Dataset entries:
==================================================
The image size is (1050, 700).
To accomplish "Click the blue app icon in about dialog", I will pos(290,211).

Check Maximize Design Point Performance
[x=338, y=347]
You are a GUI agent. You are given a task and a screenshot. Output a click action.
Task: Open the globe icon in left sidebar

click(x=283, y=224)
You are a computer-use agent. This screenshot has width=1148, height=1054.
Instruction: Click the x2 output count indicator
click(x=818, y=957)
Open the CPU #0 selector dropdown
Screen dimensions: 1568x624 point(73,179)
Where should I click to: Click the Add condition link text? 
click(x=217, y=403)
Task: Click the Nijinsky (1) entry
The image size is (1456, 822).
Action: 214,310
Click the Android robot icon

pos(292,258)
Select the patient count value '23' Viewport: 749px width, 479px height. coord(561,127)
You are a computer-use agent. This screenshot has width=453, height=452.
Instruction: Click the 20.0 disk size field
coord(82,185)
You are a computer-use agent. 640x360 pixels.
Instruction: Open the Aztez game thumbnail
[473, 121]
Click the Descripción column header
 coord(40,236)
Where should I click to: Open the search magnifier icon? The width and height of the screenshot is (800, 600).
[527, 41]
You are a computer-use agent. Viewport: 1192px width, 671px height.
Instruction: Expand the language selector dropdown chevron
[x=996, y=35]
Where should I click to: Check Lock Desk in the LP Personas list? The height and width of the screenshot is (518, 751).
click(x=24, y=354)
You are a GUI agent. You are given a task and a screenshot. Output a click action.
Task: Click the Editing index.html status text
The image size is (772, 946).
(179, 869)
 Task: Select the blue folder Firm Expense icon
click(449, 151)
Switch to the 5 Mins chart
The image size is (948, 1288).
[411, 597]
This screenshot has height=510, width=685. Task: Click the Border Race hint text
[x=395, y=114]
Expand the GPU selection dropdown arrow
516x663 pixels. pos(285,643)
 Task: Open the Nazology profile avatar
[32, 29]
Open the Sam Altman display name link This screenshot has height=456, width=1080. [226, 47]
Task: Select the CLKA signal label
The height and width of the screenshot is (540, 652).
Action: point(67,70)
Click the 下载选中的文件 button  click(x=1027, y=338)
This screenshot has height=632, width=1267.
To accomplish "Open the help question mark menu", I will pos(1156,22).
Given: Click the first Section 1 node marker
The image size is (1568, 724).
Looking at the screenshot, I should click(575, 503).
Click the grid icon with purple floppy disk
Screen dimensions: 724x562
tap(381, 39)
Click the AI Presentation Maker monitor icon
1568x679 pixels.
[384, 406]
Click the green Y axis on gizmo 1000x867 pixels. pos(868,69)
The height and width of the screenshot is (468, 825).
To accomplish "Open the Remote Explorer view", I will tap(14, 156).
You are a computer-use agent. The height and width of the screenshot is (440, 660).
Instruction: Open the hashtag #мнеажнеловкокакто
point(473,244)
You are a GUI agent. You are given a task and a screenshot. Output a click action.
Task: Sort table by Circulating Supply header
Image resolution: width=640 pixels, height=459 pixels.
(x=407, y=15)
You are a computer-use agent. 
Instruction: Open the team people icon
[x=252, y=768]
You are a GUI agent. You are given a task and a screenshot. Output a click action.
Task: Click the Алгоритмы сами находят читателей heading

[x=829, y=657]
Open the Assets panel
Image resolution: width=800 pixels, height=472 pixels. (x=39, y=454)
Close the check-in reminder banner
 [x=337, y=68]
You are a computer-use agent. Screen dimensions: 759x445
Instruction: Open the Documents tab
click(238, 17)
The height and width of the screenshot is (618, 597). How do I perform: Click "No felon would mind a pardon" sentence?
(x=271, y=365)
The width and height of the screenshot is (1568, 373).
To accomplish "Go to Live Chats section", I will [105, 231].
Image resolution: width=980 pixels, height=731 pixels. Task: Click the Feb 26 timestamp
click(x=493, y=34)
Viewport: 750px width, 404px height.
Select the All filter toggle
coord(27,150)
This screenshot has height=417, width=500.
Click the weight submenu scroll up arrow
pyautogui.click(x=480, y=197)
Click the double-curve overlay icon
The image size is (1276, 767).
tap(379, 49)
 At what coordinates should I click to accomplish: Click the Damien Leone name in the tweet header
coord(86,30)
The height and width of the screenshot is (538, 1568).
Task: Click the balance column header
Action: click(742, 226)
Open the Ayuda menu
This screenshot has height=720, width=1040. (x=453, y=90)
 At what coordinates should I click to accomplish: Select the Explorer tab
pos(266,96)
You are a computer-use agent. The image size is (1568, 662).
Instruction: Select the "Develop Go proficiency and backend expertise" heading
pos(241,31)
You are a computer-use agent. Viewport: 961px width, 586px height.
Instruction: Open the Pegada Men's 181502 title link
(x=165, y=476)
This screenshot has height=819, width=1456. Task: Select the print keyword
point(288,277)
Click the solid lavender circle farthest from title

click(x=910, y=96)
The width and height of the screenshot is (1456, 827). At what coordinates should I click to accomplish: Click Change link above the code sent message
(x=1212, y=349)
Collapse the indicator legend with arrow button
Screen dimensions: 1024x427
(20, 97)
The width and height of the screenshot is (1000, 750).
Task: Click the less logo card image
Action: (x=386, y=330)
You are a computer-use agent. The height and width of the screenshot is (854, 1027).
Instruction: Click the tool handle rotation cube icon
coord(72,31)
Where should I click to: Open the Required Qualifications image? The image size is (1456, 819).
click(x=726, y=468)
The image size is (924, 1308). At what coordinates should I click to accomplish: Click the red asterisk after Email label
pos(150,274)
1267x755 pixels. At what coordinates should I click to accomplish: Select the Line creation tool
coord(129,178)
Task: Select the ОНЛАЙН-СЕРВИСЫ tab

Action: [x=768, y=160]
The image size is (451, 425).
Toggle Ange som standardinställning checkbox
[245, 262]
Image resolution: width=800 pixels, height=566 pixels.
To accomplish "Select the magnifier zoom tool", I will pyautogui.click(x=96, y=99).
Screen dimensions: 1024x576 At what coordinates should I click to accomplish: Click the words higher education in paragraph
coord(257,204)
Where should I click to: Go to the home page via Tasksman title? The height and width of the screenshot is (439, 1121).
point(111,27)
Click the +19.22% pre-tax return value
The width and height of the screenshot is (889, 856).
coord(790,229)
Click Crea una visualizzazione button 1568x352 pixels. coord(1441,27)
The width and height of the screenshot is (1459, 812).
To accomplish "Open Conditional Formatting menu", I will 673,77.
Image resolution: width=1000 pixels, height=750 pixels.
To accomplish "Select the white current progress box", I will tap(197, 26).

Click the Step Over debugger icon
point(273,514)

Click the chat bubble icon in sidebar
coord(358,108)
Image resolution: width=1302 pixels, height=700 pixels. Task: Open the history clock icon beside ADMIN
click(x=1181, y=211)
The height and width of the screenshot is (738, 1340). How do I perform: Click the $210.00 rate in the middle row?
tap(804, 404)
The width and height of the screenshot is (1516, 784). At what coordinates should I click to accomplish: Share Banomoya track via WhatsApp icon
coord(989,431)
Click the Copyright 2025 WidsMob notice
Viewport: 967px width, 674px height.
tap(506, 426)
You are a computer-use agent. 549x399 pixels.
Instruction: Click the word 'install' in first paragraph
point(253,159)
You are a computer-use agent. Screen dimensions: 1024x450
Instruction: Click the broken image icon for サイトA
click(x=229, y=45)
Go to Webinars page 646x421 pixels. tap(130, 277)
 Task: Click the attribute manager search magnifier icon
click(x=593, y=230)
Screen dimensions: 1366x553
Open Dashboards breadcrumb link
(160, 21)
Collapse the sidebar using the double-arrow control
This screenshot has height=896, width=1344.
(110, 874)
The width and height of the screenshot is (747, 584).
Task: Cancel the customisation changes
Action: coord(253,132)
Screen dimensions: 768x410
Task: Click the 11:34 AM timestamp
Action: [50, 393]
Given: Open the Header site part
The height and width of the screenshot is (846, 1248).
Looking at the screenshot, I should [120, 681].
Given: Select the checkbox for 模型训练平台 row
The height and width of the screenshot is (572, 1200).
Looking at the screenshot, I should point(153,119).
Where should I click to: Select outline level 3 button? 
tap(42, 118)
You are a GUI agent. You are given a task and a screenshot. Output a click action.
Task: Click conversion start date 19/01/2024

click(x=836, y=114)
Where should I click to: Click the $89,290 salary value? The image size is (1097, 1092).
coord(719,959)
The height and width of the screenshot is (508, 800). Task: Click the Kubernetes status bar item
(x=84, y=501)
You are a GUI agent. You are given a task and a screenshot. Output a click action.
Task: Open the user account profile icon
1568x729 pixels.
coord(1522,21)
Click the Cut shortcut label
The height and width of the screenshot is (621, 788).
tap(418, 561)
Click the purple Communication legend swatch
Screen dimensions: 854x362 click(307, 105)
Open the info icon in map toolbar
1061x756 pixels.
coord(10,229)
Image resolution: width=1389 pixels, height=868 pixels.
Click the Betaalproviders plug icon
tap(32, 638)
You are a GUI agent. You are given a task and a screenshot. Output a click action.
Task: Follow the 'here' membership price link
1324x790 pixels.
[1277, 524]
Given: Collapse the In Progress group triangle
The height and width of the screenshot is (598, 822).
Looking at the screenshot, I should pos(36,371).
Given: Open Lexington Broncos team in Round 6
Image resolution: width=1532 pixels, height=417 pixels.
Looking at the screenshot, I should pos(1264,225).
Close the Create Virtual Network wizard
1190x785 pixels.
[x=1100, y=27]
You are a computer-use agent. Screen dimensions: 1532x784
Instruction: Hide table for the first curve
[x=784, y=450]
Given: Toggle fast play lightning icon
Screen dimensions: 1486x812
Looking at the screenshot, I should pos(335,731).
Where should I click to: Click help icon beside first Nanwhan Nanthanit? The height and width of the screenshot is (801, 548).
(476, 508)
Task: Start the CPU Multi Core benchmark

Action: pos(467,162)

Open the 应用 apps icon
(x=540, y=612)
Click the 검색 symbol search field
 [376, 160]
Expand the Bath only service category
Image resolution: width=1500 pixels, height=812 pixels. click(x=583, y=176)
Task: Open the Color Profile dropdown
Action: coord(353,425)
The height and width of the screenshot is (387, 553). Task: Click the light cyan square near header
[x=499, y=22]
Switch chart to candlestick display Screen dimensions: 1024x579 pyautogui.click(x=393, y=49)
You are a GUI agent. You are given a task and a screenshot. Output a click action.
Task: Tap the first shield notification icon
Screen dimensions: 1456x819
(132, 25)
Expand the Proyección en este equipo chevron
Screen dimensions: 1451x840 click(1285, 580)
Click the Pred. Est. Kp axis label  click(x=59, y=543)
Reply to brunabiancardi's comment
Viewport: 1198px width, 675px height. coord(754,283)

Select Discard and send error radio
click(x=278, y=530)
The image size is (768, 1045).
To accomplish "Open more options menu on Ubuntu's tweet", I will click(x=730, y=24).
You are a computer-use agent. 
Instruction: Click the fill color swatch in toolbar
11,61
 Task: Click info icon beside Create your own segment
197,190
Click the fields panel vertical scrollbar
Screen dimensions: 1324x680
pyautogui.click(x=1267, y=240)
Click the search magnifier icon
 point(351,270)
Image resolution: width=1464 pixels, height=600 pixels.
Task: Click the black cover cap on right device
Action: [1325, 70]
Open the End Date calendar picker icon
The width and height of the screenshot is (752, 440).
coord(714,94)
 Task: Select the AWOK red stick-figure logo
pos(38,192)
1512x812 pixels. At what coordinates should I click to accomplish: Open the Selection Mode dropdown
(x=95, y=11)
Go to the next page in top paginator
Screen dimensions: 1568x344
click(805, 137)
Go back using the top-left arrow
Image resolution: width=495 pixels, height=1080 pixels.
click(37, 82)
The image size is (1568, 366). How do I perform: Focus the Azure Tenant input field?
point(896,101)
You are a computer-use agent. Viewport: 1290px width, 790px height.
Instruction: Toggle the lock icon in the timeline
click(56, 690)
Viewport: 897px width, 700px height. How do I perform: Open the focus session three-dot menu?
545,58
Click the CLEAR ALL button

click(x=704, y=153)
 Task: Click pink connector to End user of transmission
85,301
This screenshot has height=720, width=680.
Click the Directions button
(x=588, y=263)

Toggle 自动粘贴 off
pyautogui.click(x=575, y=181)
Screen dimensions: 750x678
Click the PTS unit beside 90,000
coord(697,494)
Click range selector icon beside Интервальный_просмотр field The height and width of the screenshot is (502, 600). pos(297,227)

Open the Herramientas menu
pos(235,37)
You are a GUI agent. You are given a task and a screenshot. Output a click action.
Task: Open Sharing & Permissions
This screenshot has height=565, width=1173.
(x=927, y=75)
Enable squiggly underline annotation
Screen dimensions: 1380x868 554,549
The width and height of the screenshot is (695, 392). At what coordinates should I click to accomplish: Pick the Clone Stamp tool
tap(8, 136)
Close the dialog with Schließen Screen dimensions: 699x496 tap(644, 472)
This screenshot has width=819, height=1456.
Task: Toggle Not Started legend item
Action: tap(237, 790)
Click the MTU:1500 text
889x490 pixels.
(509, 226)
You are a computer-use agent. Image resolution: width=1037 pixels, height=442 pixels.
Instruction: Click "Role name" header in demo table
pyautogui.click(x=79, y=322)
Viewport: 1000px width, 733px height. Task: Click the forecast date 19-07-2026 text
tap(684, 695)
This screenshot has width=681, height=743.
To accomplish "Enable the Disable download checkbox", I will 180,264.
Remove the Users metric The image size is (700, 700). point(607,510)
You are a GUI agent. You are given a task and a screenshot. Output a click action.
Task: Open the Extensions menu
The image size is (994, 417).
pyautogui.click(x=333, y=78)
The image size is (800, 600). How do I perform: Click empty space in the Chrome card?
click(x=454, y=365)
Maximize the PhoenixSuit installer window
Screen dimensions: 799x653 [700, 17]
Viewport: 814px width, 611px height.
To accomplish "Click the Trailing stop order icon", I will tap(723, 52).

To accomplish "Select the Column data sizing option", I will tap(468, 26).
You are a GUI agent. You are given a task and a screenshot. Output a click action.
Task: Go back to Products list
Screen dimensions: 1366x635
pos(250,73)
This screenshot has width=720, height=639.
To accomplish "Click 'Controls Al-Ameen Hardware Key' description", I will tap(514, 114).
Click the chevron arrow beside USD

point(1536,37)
==================================================
_Problem statement_:
Go through the records above, find each line with the string "double", and copy it.

_Answer box_:
Click the double-curve overlay icon
Collapse the sidebar using the double-arrow control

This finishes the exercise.